▶ [WHAT IS NEEDED]:
Write out each line from the data below that includes the word "legend".

(Saved entries)
════════

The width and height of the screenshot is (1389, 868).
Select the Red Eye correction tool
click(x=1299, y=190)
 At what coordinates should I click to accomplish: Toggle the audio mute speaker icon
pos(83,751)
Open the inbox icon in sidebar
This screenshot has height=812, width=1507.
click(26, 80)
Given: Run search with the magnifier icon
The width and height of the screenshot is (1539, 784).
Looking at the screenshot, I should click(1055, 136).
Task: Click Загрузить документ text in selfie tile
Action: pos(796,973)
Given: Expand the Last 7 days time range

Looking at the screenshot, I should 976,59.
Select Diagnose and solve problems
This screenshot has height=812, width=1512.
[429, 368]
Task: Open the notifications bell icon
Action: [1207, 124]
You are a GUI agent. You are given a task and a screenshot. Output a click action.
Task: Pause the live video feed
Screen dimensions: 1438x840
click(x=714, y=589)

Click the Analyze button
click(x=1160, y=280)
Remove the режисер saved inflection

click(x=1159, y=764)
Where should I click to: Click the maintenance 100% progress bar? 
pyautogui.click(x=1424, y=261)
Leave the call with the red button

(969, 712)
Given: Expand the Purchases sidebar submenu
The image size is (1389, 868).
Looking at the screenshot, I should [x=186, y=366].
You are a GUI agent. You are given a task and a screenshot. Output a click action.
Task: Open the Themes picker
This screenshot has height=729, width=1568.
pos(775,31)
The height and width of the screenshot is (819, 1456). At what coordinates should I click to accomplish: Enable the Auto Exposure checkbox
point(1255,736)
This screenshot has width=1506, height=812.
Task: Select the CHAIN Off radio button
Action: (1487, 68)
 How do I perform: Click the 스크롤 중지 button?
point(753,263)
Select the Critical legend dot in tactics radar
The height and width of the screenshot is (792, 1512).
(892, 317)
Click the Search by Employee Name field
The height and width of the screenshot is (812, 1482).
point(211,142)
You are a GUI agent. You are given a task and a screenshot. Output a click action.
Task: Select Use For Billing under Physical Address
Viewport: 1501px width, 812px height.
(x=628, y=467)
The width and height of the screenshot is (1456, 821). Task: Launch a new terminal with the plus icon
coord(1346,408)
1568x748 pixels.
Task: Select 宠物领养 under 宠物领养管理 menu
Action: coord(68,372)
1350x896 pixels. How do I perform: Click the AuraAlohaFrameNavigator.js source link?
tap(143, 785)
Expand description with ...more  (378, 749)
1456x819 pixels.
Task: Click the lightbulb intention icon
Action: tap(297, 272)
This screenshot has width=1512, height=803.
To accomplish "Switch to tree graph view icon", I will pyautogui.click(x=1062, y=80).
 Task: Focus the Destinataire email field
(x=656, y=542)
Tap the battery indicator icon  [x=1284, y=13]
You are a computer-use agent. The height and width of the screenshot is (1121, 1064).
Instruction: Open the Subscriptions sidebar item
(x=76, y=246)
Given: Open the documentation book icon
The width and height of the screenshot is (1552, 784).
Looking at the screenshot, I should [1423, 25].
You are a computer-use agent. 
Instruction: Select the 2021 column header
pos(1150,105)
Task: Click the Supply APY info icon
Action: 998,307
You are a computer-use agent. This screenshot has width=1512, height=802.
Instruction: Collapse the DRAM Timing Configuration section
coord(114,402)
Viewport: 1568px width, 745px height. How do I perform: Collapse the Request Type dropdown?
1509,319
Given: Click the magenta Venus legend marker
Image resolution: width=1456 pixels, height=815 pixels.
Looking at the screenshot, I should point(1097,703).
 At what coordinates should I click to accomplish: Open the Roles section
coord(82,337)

════════

▶ [SOLUTION]:
Select the Critical legend dot in tactics radar
Given: Click the magenta Venus legend marker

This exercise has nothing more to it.